Talk:DCache Pool installation
Automatic tarpool machine reboots
Goal
Automate reboots, reducing the manual work/coordination needed by site admins and central operators.
Items to consider:
- Sites (cron job, manual actions like firmware upgrades) need to be able to signal that a reboot needs to be performed
- Should we have only one kind of reboots? How to handle firmware upgrades that might be slower or hw service interventions?
- Central operations needs to be able to detect that a reboot is wanted.
- There should be a mechanism to only do reboots when site personnel is present (ie. office hours), machine detectable.
- It is assumed that central operations shuts down dCache etc and requests a machine reboot to be performed when it's done.
- Should this care/cater for people logged in to the machine? Ie. a site admin doing admin stuff...
- How to handle site icinga alerts etc?
Proposal
Updates to requirements
Ssh logins with public keys allowed, preferably from the world.
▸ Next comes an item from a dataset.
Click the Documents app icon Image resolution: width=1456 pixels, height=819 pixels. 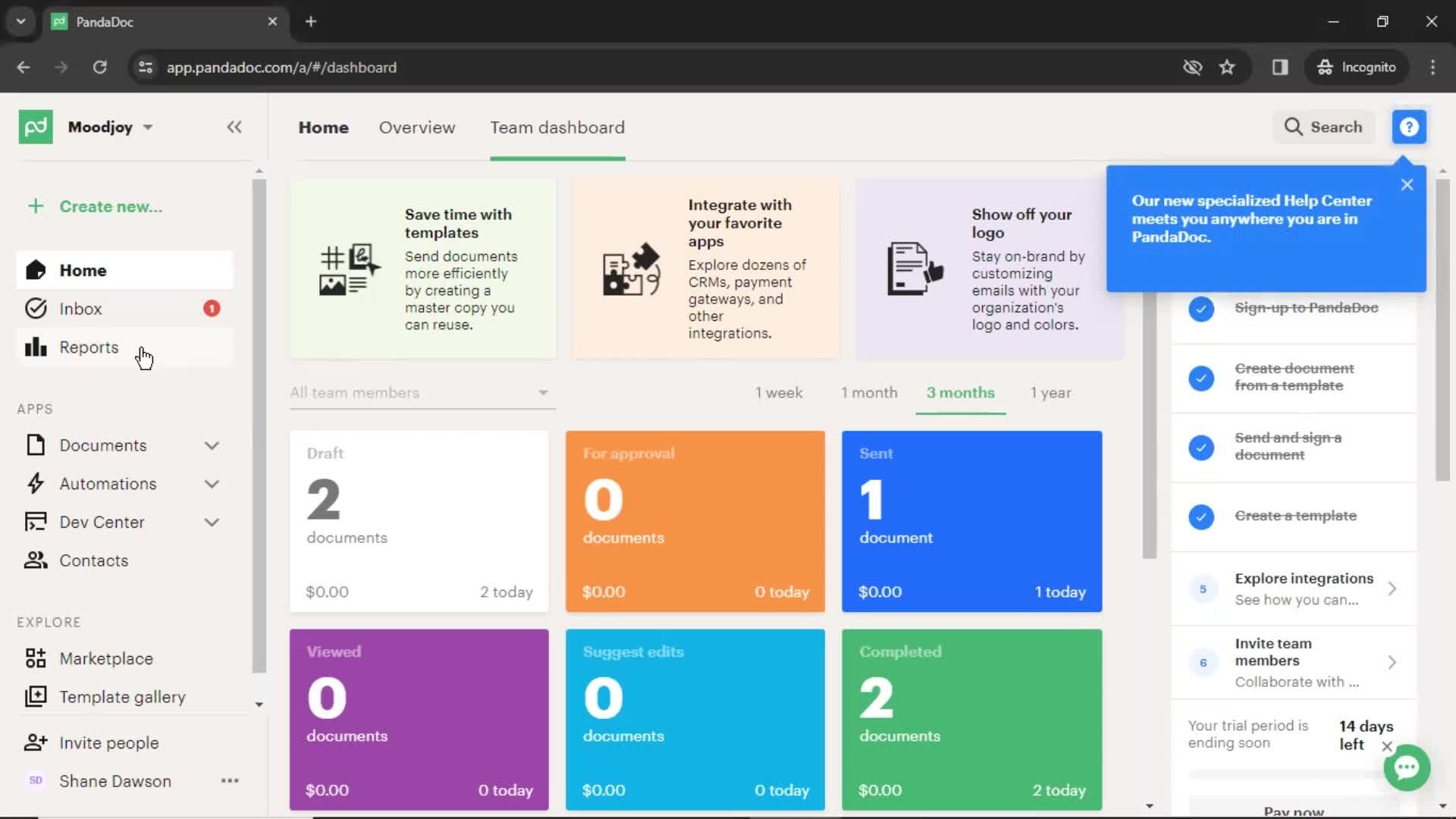pos(35,445)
An authorized_keys file for the dCache user will be provided.
We should require specific hosts/networks and not require access from the world.
Suggestion of changes:
- List which networks to allow access from (NDGF ipv4 and ipv6)
- Replace will be provided to will be provided by central operators
Symlink or copy the ~/config/92-dcache.conf file to /etc/security/limits.d/
This should document the actual requirement, and tarpool ansible should just verify that the requirements are fulfilled.
Rationale: Some sites are using configuration management systems (ie. puppet, ansible, etc), and automatically copying files from an unprivileged user to a system dir to keep settings up2date shouldn't be a requirement.
Tape tarpools
Document handover point from site ops to tarpool ops.
Suggestion from AHM 2019-1: Site operators manage ENDIT install/upgrade and endit.conf, and communicates location of ENDIT logs to central operators.